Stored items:
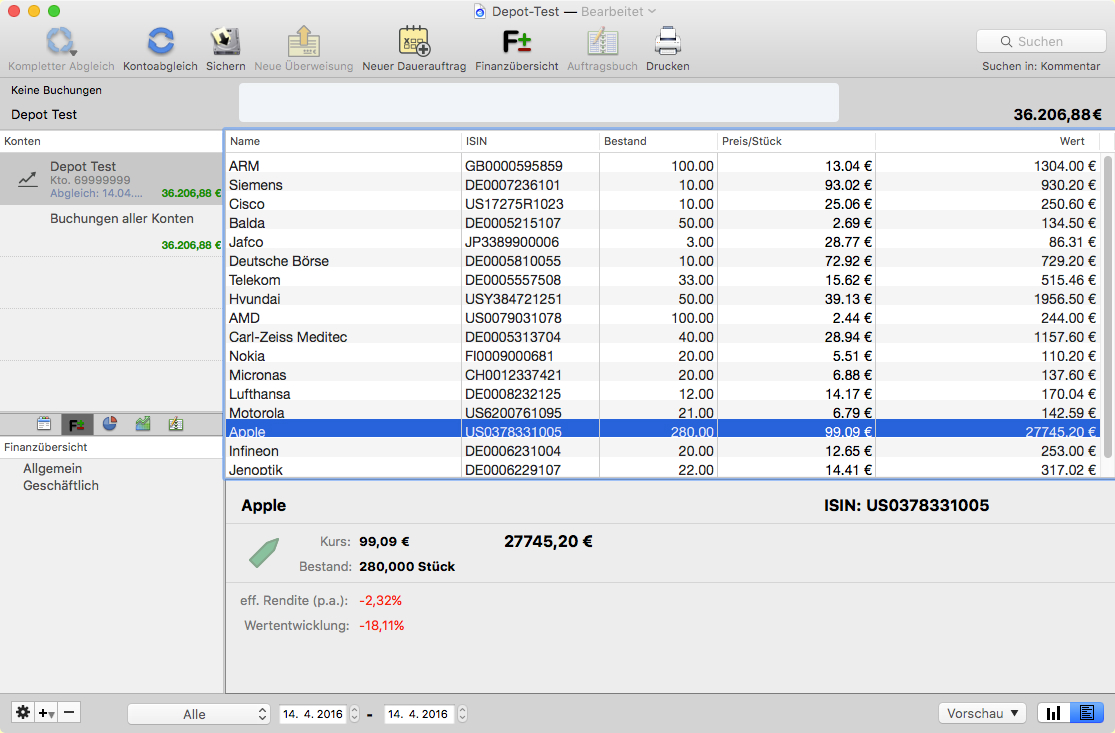
Task: Open the Vorschau dropdown menu
Action: pyautogui.click(x=983, y=713)
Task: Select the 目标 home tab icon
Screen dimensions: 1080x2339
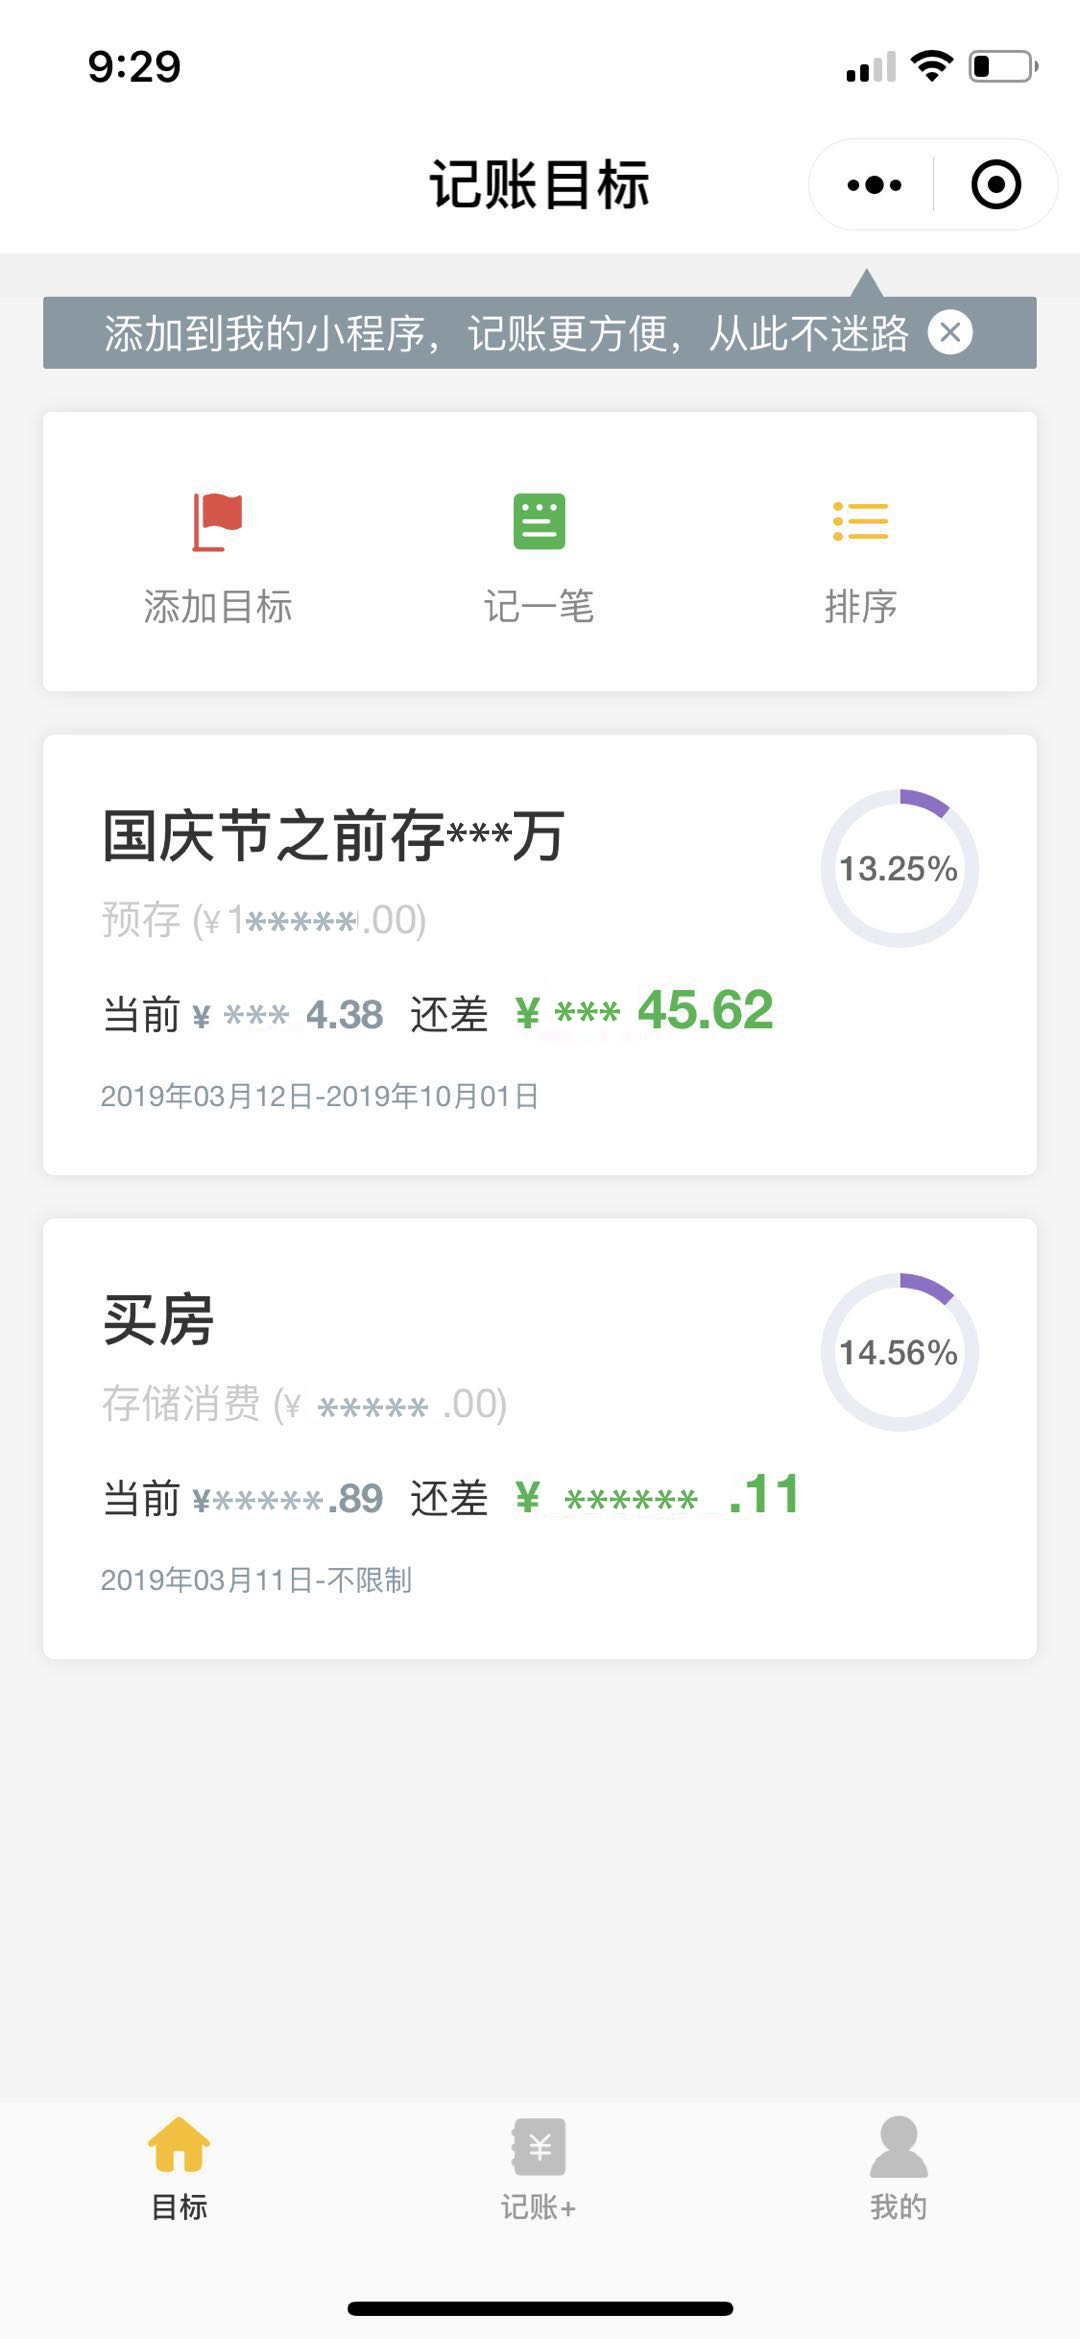Action: [x=179, y=2144]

What you have to do: Take the line containing "Task: Select the 目标 home tab icon" and every line after it up to the end of the entries, and quote them exactly. Both ends count; the pictures do not.

Response for this exercise:
Task: Select the 目标 home tab icon
Screen dimensions: 1080x2339
Action: [x=179, y=2144]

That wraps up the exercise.